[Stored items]
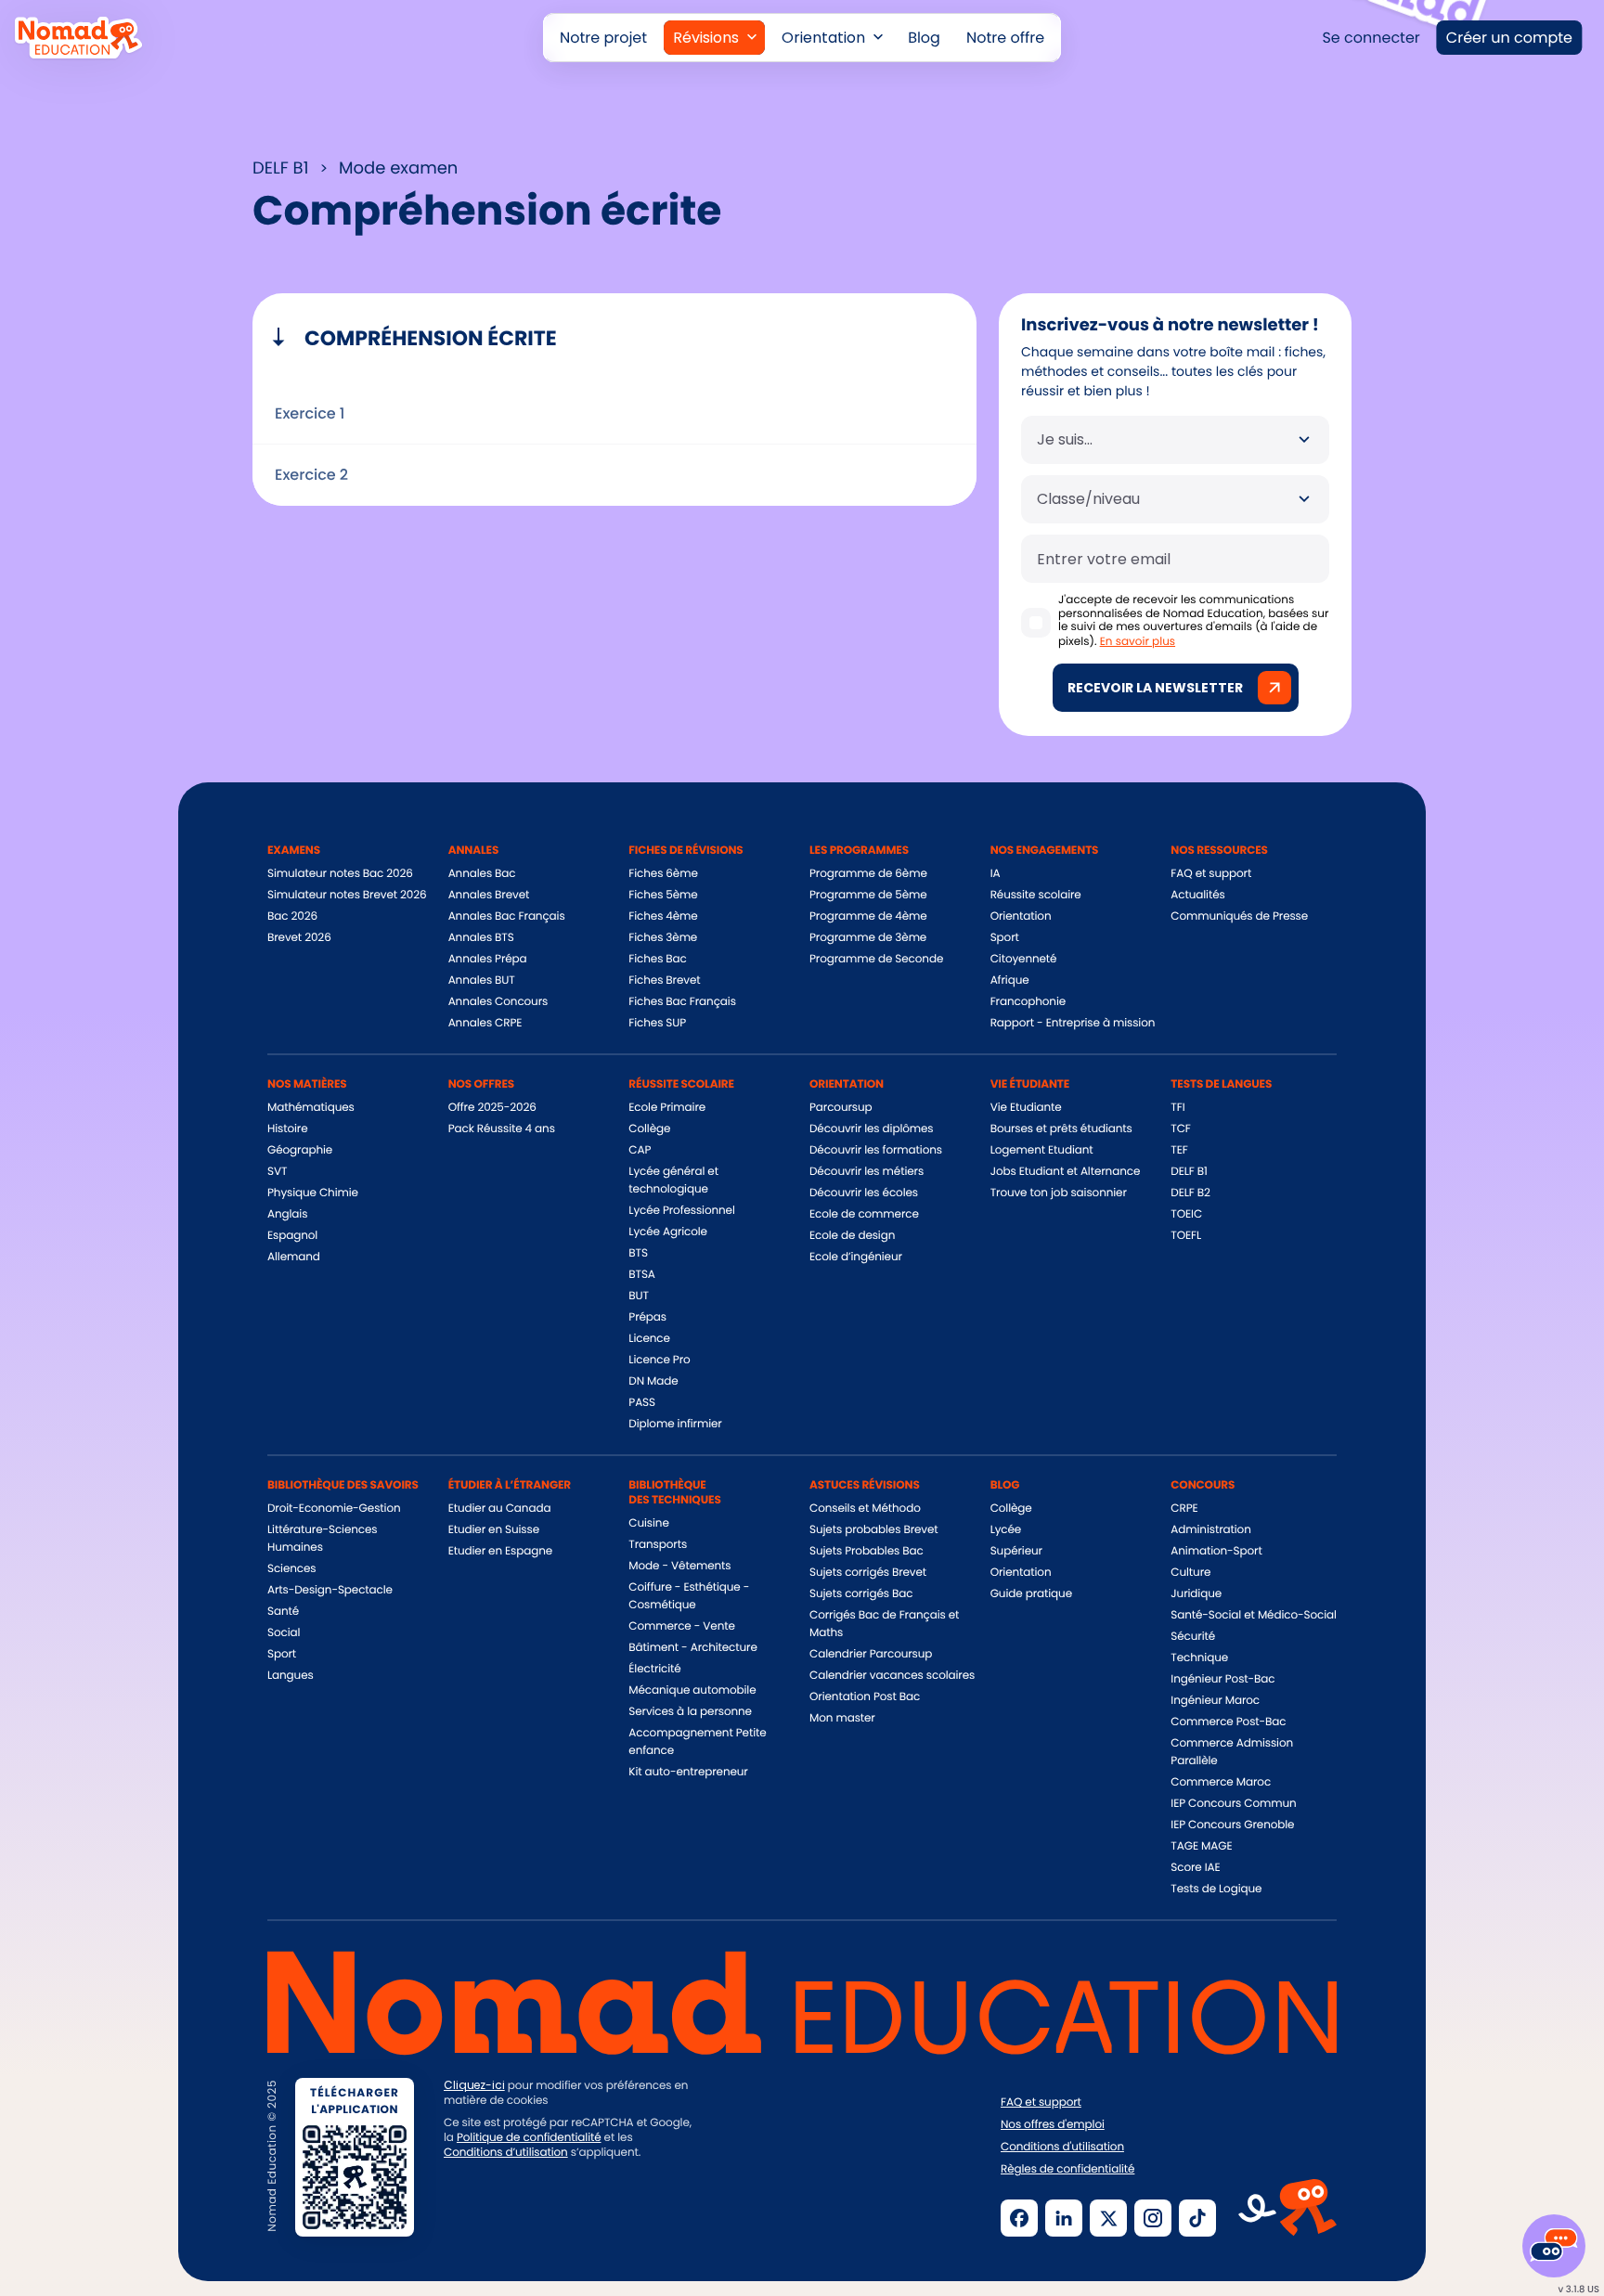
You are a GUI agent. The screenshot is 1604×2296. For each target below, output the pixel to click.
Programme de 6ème (868, 874)
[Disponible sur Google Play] (652, 2216)
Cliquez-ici (474, 2085)
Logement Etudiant (1041, 1150)
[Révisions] (714, 37)
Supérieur (1016, 1551)
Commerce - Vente (681, 1626)
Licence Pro (659, 1360)
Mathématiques (311, 1108)
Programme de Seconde (876, 959)
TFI (1177, 1108)
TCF (1180, 1129)
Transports (657, 1545)
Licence (648, 1339)
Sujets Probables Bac (866, 1551)
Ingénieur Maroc (1215, 1701)
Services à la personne (690, 1712)
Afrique (1009, 980)
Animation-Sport (1216, 1551)
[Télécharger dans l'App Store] (508, 2216)
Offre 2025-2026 (492, 1108)
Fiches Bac (657, 959)
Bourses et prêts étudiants (1061, 1129)
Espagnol (292, 1236)
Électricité (654, 1669)
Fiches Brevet (664, 980)
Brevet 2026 (299, 938)
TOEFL (1186, 1236)
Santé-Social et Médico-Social (1253, 1615)
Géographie (299, 1150)
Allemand (293, 1257)
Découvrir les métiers (866, 1172)
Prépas (647, 1317)
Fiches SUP (657, 1023)
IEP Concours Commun (1233, 1804)
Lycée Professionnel (681, 1211)
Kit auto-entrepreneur (687, 1772)
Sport (1004, 938)
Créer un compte (1509, 37)
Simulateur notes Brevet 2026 (347, 895)
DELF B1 (1189, 1172)
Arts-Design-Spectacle (330, 1590)
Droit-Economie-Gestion (334, 1508)
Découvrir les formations (875, 1150)
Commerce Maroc (1221, 1782)
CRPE (1184, 1508)
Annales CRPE (485, 1023)
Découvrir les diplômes (871, 1129)
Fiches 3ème (662, 938)
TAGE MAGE (1201, 1846)
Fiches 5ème (662, 895)
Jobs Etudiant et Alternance (1065, 1172)
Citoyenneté (1023, 959)
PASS (641, 1403)
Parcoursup (841, 1108)
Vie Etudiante (1026, 1108)
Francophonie (1028, 1002)
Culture (1190, 1572)
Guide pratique (1031, 1594)
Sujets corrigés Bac (860, 1594)
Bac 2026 (292, 916)
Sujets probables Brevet (873, 1530)
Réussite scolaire (1035, 895)
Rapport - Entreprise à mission (1073, 1023)
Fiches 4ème (662, 916)
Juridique (1196, 1594)
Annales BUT (481, 980)
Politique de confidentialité (529, 2138)
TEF (1179, 1150)
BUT (638, 1296)
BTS (638, 1253)
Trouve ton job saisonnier (1058, 1193)
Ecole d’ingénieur (855, 1257)
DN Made (653, 1381)
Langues (290, 1675)
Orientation (1021, 916)
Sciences (291, 1569)
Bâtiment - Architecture (692, 1648)
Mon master (842, 1718)
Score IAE (1195, 1868)
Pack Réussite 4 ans (501, 1129)
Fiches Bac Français (681, 1002)
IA (995, 874)
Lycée (1006, 1530)
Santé (283, 1611)
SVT (277, 1172)
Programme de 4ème (868, 916)
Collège (649, 1129)
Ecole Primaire (666, 1108)
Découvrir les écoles (863, 1193)
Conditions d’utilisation (506, 2153)
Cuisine (648, 1523)
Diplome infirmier (674, 1424)
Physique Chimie (312, 1193)
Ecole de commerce (864, 1214)
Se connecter (1370, 37)
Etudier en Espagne (500, 1551)
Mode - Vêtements (679, 1566)
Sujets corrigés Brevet (867, 1572)
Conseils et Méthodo (865, 1508)
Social (283, 1633)
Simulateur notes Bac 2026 (340, 874)
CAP (639, 1150)
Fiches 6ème (662, 874)
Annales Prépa (487, 959)
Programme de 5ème (868, 895)
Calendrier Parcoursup (870, 1654)
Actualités (1197, 895)
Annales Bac (482, 874)
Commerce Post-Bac (1228, 1722)
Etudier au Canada (499, 1508)
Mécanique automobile (692, 1690)
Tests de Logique (1216, 1889)
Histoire (287, 1129)
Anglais (287, 1214)
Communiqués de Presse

TASK BRIEF >>
Give the number of lines in the data that include the string "Annales", please, and nothing else.

WRITTEN SOLUTION >>
4